To establish future production levels we can devise a simple equation:
Future production levels in year n = Current production levels + gross new capacity from new projects to year n - gross natural decline to year n + capacity gains from normal field operations to year n.
For example if Saudi is producing 9.5 million b/d in mid 2006 how much will it be producing in mid 2010?
Adding 9.5 million b/d to the gross new capacity of 3 million b/d gives 12.5 million b/d. However, natural depletion has removed 0.6 x 4 = 2.4 million b/d giving a net capacity of 10.1 million b/d.
The unknown is how much of that annual 0.6 million b/d of depletion can be offset by the normal field work (infill drilling, workovers, debottlenecking etc). If it can all be offset Saudi production could rise by 3 million b/d while if none of it can be offset Saudi production would only rise by 600,000 b/d (3.0-2.4). In addition we don’t know if natural decline rates are stable or accelerating. Our only public window into the balance of these opposing trends is current production rates. If a country’s production rate is less than would be expected by adding new capacity to existing flows, then either the anticipated new flows are not fully materialising, or normal fieldwork is not offsetting natural decline rates.

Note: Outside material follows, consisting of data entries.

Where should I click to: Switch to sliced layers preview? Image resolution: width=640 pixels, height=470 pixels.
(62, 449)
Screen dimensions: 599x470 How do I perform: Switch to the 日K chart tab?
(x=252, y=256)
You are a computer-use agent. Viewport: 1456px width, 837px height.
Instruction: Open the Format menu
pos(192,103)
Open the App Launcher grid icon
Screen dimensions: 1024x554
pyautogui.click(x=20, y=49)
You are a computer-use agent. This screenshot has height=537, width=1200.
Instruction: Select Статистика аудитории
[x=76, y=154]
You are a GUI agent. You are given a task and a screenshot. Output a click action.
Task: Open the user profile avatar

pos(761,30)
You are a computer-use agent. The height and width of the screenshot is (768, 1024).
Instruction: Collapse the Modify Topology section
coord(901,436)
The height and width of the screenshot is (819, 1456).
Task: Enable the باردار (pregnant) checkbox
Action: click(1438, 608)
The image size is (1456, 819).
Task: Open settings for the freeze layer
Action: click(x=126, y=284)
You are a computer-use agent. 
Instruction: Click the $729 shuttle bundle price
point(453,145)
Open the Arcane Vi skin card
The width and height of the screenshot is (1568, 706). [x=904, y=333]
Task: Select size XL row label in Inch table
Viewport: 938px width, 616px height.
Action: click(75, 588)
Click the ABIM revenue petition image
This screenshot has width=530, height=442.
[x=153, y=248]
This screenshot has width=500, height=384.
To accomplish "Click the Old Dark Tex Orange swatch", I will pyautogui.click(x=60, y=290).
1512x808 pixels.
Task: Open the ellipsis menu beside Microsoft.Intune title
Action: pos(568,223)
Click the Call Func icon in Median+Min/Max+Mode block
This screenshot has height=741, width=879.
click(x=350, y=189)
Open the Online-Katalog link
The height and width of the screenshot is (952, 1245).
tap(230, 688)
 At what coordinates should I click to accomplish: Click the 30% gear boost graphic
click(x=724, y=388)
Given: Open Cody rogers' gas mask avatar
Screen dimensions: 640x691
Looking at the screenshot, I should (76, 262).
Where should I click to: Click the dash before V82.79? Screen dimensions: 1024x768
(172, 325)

My treatment of depletion is quite straightforward and is based on measureable data, with 2005 as the base year. By comparing the gross new capacity coming onstream in 2005 from the megaprojects analysis with the amount of new capacity that actually came on stream (the net new capacity) we find that around 1.2-1.4 million b/d of capacity has been lost to depletion in 2005. From examination of BP and IEA statistics we know that this loss is made up of 1.0-1.2 million b/d from the non-Opec producers and up to 0.2million b/d from the Opec producers, predominantly Indonesia and Venezuela. To verify this we can get essentially the same result by noting that in 2005 roughly 30% of global production (85 million b/d) was coming from countries in Type 3 decline. This decline averaged 5% per year (2004-2005). By taking 30% of 85 = 25.5 and then 5% of this gives 1.28 million b/d per year.
In order to project this analysis forward to determine depletion losses in the future we need to calculate the total amount of global production which will come from countries in Type 3 decline. If, for example, we were to project that by 2010 around 40% of global production would be coming from areas in decline, that the decline would average 5% and that global production would have risen to 92 million b/d; then depletion would be running at 5% of 40% of 92 million b/d which equals 1.84 million b/d. This is the technique which I have used to determine future production levels.
All my analysis is based on flowrates, which are generally subject to a quite limited margin of error and for which there are several reliable public data sources. My other key input is the amount of new capacity due to come onstream derived from my megaprojects analysis.
By graphing the data in such a way as to show the volumes of incremental oil production that could be available to meet demand in future years it is relatively easy to see the impact of varying the underlying assumptions.
In broad terms, my analysis shows that under a wide range of assumptions, but excluding major political disruptions or other catastrophes, oil production has the potential to expand for the rest of the decade but shortly thereafter production is more likely to decrease than increase.